Pak Asep pula alasan aku kabur ke Kota Subang. Sehari sebelum kepergianku, Pak Asep mengancamku jika tidak menerima pinangannya, dia akan terus menggangguku dan keluarga.

"Bertahun-tahun saya menunggu kesempatan untuk dapat meminang Amira kembali, jika sewaktu gadis dia mempunyai alasan tidak mau menerima saya yang sudah beristri, sekarang dia sudah menjadi janda. Tidak ada salahnya menjadi istriku yang ketiga, bukan?" ucap Pak Asep mampu membuat bapak yang mendengarnya naik darah.

"Dulu dan sekarang tidak ada bedanya, Pak. Amira masih trauma dan tidak ingin menikah dengan bapak," jawab bapak menahan amarah.

"Dasar sombong! Masih saja jual mahal padahal Amira sudah terbuang. Di desa ini saya yakin tidak akan ada yang mau menerima Amira menjadi istrinya selain saya," ucapnya jumawa.

"Ya saya paham betul, karena itu ulah dari Pak Asep 'kan? Saya sudah tahu semua kejadian yang menimpa keluarga saya adalah ulah Pak Asep," teriak bapak sudah tidak mampu menahan emosi.

"Apalagi kalau Pak Mulyadi sudah mengetahui rencana saya. Tidak akan berarti apa-apa jika Pak Mulyadi tahu rencana saya sekarang karena semua sudah berjalan dengan sempurna dan berhasil. Amira sudah melajang kembali, artinya pilihan dia hanyalah satu yaitu menerima takdirnya sebagai istriku," ucapnya lagi.

"Saya semakin muak dengan Anda, Pak. Jika bapak pikir dengan begini saya akan menerima bapak, salah. Jujur saja lebih baik saya sendiri untuk selamanya daripada harus menerima bapak," ucapku dengan tidak sadar sambil menunjuk muka Pak Asep dengan tanpa ragu.

"Ingat Amira, saya tidak akan berhenti mengganggumu setiap hari sampai kamu menyerah," ancamnya sambil berlalu dari hadapan kami.

Posisiku sangat tidak aman kala itu, dengan rencana yang bapak usulkan dan izin dari mamah, aku pun meninggalkan Palered dengan membawa Firman diantar oleh Uwak ketika malam hari.

"Dang, tolong sampaikan pesan saya untuk Elis. Tolong jaga Amira untuk sementara waktu, saya tidak bisa menemaninya kesana. Kamu tahu sendiri Amira tidak aman apabila terus berdiam diri disini," ucap mamah pada Wak Dadang saat aku akan pergi meninggalkannya.

"Tenang saja, Teh. Elis pasti akan senang dengan kedatangan Amira dan Firman. Teteh tahu sendiri beberapa tahun terakhir dia hidup sendiri di Subang sana," jawab Wak Dadang.

"Mah, Amira pamit. Maaf Amira selalu merepotkan," pamitku.

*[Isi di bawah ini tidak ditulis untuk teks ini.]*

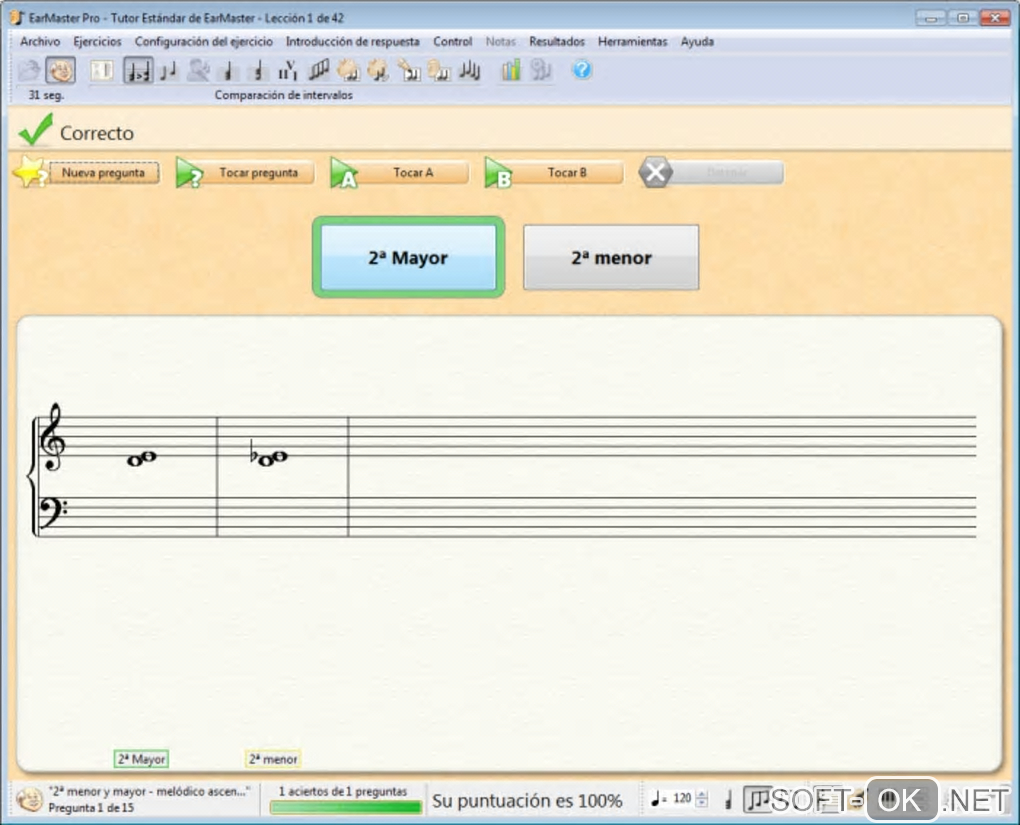Click the tutor face icon in status bar
This screenshot has width=1020, height=825.
[30, 799]
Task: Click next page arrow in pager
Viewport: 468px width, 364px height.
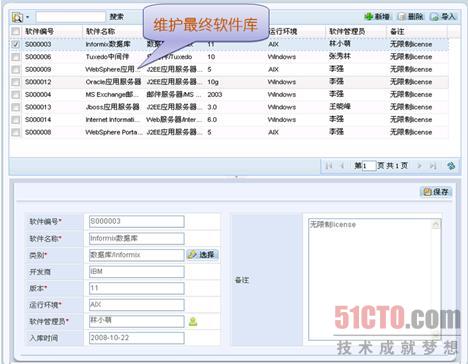Action: click(x=419, y=166)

Tidak disangka, belum lama aku tinggal dengan Uwak Elis di Subang, pertemuan dengan Jaya terjadi di sana. Awalnya aku menolak ajakan Jaya untuk menikah karena status kami yang berbeda. Sebagai janda beranak satu, aku tahu betul jika Jaya yang merupakan seorang bujangan memiliki kesempatan untuk meminang seorang gadis. Namun tekad yang kuat ditunjukkan oleh Jaya, sehingga aku luluh dan menerima dia sebagai ayah sambung Firman.

.

Hingga pada saat usaha yang dijalani Jaya mulai redup, kami terpaksa menumpang dirumah orang tua Jaya di Sumedang. Sempat aku tawarkan untuk membantu bapak di peternakan dan kami tinggal di rumahku saja, namun Jaya menolak dengan alasan harga dirinya merasa tercoreng jika harus menumpang di rumah mertua.

"Mir, hiburan sekarang mulai sepi. Banyak orang beralih pada hiburan yang lebih modern. Kamu tidak apa-apa 'kan jika untuk sementara kita tinggal dirumah ibu bapakku?" tanya Jaya saat itu.

"Tidak apa jika keluargamu tidak keberatan," jawabku sambil tersenyum

Tidak disangka, keputusan ini adalah awal dari petaka rumah tangga kami.